Jouer le match du dimanche, c’est la récompense suprême. Tôt le matin, entassés dans la deu-deuch de Nanot, on sillonne notre beau Pays d’Artois, super fiers de défendre nos couleurs sur tous les terrains du District. Vous ne savez pas mais la terreur des terrains, c’est bibi sur son aile gauche avec ses dribles déroutants et ses démarrages fulgurants. On m’appelle Speedy Gonzalez  (non, c’est pas vrai). C’est bien connu, tous les gauchers excellent en sport et je ne faillis pas à la règle. Ailier gauche indiscutable de l’équipe (je suis le seul gaucher), je virevolte, drible et provoque comme Georges Lech. Nanot dit que sur son aile, faut savoir se faire oublier. Moi parfois, je respecte à fond sa consigne. On m’oublie tellement que j’en touche plus une.

 

En hiver, tout est dur comme du béton : le terrain, les chaussures, le ballon. Difficile dans ces conditions d’effectuer des râteaux (les grands techniciens comme moi et comme Georges Lech comprendront ce que je veux dire).
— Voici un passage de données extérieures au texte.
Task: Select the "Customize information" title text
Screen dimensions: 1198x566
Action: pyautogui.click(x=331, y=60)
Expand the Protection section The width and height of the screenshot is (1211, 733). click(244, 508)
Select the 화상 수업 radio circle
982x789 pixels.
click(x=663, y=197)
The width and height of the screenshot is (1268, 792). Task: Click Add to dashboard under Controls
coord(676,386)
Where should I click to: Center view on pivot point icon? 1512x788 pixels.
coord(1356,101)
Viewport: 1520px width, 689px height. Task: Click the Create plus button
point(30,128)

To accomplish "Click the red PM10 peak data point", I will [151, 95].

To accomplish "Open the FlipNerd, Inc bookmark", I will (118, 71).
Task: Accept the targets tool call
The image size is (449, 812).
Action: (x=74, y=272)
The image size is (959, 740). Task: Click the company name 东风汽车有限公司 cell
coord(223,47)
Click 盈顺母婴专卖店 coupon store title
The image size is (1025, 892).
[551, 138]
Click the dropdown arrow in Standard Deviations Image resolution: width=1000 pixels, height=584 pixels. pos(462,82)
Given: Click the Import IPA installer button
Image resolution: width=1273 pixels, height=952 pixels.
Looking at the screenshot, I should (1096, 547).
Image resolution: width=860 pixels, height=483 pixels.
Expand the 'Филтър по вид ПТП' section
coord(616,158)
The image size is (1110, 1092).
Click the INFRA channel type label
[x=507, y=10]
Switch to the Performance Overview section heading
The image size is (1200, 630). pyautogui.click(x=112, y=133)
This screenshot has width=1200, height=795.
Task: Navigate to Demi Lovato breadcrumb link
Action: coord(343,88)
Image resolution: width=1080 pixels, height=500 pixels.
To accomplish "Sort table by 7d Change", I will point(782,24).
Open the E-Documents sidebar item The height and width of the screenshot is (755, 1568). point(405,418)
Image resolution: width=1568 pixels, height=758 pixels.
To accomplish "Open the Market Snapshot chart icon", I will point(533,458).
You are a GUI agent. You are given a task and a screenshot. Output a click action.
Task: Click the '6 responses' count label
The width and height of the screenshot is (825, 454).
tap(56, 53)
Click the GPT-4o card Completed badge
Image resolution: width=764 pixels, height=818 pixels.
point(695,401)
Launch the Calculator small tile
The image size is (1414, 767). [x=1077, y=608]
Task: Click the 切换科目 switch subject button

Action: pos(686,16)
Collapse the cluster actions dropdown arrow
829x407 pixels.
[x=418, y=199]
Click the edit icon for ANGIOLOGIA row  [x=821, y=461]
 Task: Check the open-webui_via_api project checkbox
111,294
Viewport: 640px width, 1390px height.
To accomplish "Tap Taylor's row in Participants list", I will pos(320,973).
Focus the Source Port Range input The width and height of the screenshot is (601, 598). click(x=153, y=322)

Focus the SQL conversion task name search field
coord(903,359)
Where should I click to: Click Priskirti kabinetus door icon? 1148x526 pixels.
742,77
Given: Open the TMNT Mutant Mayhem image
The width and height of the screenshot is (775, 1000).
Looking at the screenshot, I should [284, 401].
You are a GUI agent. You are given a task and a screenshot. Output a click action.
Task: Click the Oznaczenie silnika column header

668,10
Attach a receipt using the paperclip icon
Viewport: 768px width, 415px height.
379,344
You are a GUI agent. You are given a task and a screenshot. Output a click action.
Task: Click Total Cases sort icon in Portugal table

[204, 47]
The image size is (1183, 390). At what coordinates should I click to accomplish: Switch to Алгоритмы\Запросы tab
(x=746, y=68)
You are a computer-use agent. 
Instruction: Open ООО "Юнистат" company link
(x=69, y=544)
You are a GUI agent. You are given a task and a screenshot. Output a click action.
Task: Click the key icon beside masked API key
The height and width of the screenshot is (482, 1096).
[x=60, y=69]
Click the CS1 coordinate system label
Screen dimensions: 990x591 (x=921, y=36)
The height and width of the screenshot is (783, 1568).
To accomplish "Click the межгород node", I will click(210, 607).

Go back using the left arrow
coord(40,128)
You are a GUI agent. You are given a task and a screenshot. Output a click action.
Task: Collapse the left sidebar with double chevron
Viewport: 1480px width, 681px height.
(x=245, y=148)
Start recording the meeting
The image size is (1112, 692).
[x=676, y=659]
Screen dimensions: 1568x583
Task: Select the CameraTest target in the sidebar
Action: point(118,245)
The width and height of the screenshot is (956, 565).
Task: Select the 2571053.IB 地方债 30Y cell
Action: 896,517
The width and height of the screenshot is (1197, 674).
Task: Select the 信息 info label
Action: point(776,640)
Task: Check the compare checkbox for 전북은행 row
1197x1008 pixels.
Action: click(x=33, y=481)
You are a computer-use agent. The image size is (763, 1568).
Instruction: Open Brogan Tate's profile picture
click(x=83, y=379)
Alors, je me contente de louches ! (c’est pas pour me vanter mais des louches, j’en fais à la pelle). Le roi de la roulette, de la talonnade et des petits ponts, c’est aussi bibi. Pour ce qui est des râteaux, Bigard en récupère un avant le match pour égaliser le terrain. Son second job, c’est tracer les lignes à la chaux blanche. A la façon dont elles sont droites ou pas, on sait déjà si Bigard va réaliser un bon match sur le bord de la touche parce que le Bigard cumule les fonctions, il est aussi juge de touche.

 

Côté vestiaire, on se déshabille dans un vieux baraquement en bois, peint aux couleurs du club « jaune et rouge » (comme Lens). En hiver, on dispose d’un feu électrique et d’un baquet d’eau froide pour nettoyer les godasses après le match. Faut les laver, les brosser, les briquer. En hiver, elles sont tellement raides que t’attrapes des ampoules aux pieds et des cloques au talon. A la fin du match, on a droit à un viandox chaud brûlant, saupoudré de poudre de céleri. On dirait une soupe de sirop. J’ai horreur. Je préfère boire la limonade à la régalade (et faire des rôts).

Heureusement, pour gagner les matchs, on a Bigard !

 



[1] Surnom donné aux habitants d’Agny.